Das abfließende Wasser sammelte sich in einem Urstromtal, welches mehr oder weniger parallel zum Eisrand verlief. Da die Flüsse aufgrund des Eisschildes über Norddeutschland während der Kaltphasen nicht mehr nach Norden abfließen konnten, mussten sie westwärts umschwenken. Die Schmelzwässer aus dem Eis kamen hinzu und formten die heute bekannten Urstromtäler, die meist von Südost nach Nordwest fließen.

Sander sind im Gegensatz zu den Moränen nicht durch die direkte Einwirkung des Gletschers entstanden. Wenn das Eis an der Unterseite des Gletschers schmilzt, fließt es in einer Vielzahl von Schmelzwasserströmen aus dem Gletscher aus. Sie führen große Mengen an Material wie Ton, Sand und Geröll mit sich, welches hinter der Endmoräne im Gletschervorland wieder abgelagert wird.

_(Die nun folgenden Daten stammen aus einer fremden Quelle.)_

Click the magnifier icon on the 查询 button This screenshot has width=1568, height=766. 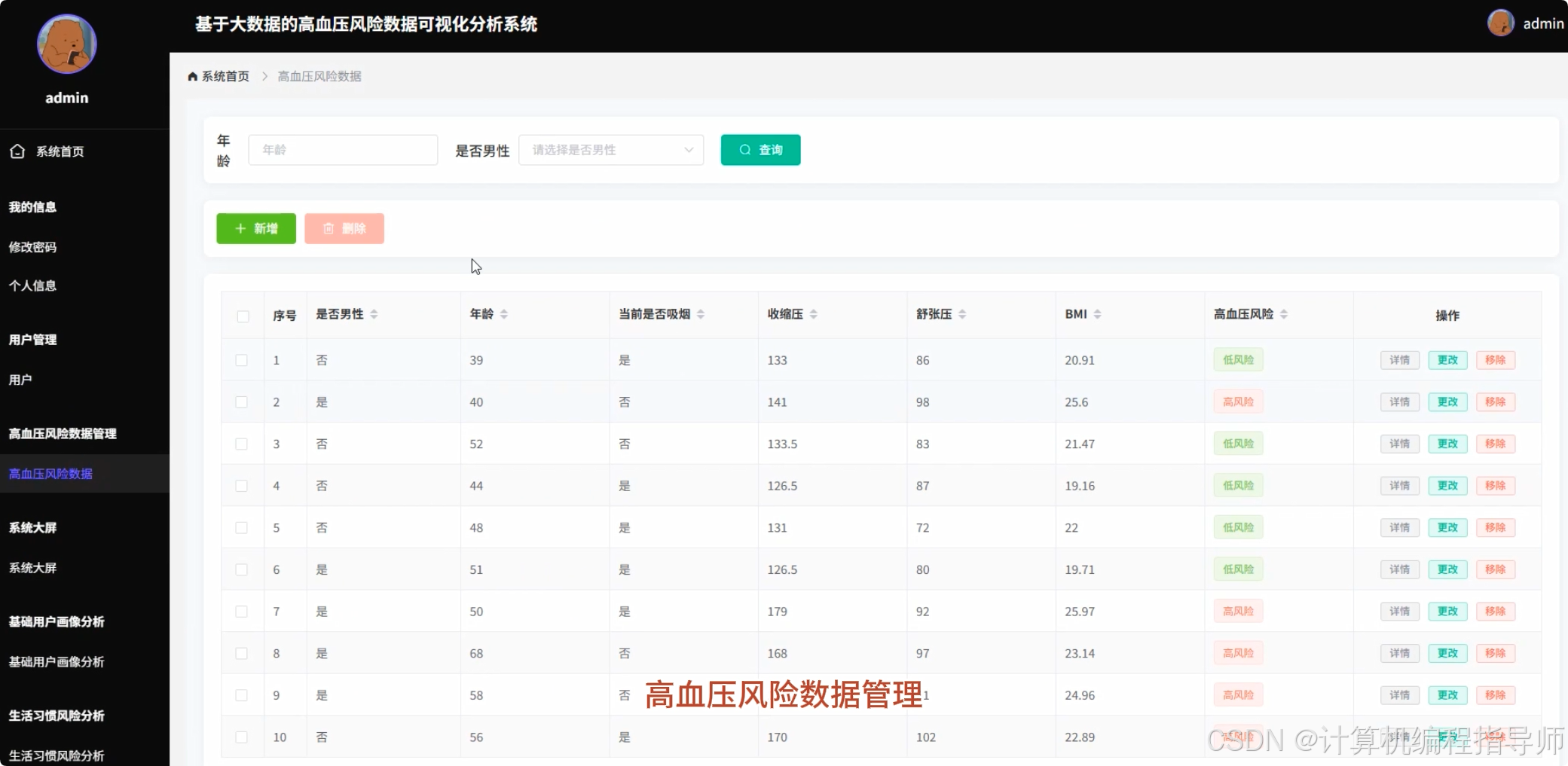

Die Grundmoränenlandschaft zeichnet sich durch eine flache, leicht wellige bis kuppige Oberfläche aus, die auch eine Vielzahl von Seen beinhaltet. Material, was der Gletscher im Eis mitführt, wird durch ausschmelzen unter ihm abgelagert. Die Größe reicht hier von feinem Sediment wie Ton und Sand über Kies bis zu großen Gesteinsblöcken, die auch als Findlinge bezeichnet werden.

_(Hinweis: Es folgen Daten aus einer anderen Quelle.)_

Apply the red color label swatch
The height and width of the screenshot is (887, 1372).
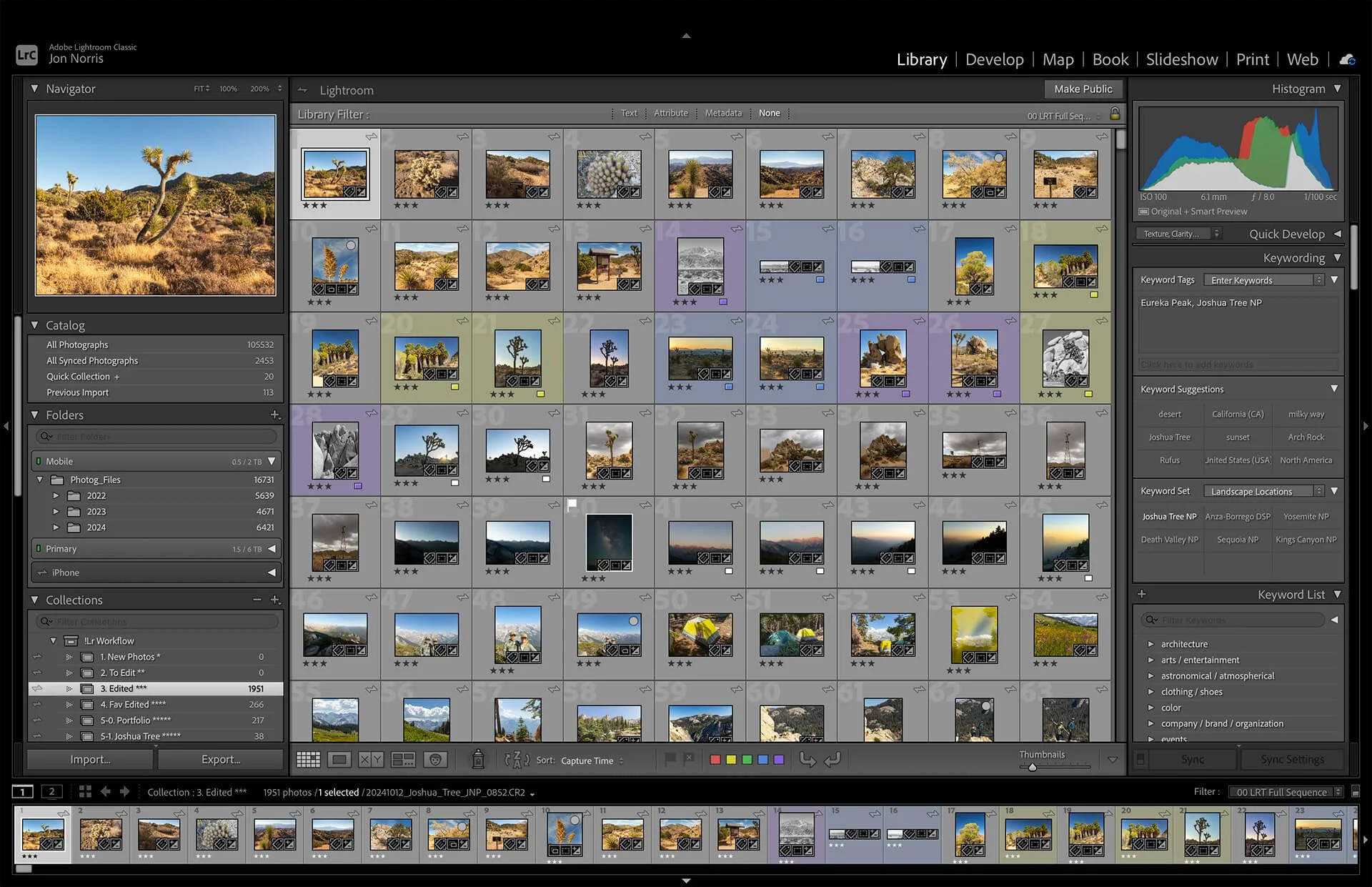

Spuren der europäischen Inlandvereisung bei uns

In unserem Naturraum bildet den ältesten Vorstoß der Weichsel-Kaltzeit das Brandeburger Stadium mit seinem ca. 50 km südlich von Berlin verlaufenden Endmoränenzug, Im Norden Brandenburgs finden wir ein Jungmoränengebiet aus der letzten - der Weichsel- Eiszeit, u.a. die wellige Hügellandschaft der Prignitz. Den großen mittleren Teil Brandenburgs nehmen die drei großen Urstromtäler Thor-Eberswalder Urstromtal, Warschau-Berliner Urstromtal und Glogau-Baruther Urstromtal ein. Der Süden wird vom Altmoränengebiet des Südlichen Landrückens geprägt. Er entstand bereits während der vorletzten Eiszeit, der Saaleeiszeit. Dazu gehört der sich über etwa 100 Kilometer erstreckende Höhenrücken des Fläming. Der 200 Meter hohe Hagelberg im Fläming ist die höchste Erhebung Brandenburgs.

2 a) Verorte den Naturpark Hohen Fläming. (auf Karte) b) Erkläre Frau P. wie der Findling dorthin gekommen ist.3) Beantworte die Stundenfrage: glaziale Serie - hat das was mit Eis zu tun?

Für Schnelle: Verorte Glienicke in der Glazialen Serie und stelle Vermutungen an, welche Spuren man hier finden könnte.